→ **Task**:
Take the entries below and print, exactly, the stretch from the line containing "This screenshot has height=760, width=1509." through the line containing "Chinese/English mode on", both included.

→ **Input data**:
==========
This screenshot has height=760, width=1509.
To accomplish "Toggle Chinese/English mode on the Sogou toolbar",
==========
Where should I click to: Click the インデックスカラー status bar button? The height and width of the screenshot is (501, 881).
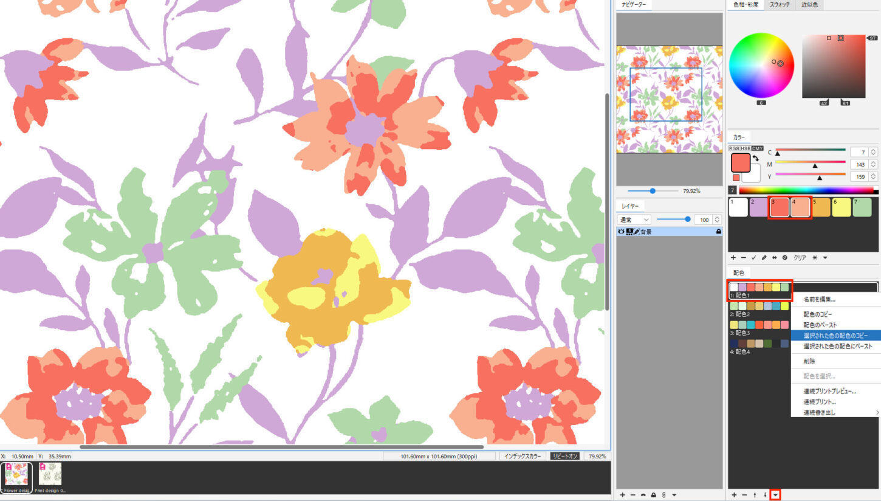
==========
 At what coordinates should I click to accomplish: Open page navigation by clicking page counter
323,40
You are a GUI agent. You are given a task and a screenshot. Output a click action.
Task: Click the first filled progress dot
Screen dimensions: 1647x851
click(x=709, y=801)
==========
→ **Output below**:
This screenshot has height=760, width=1509.
To accomplish "Toggle Chinese/English mode on the Sogou toolbar",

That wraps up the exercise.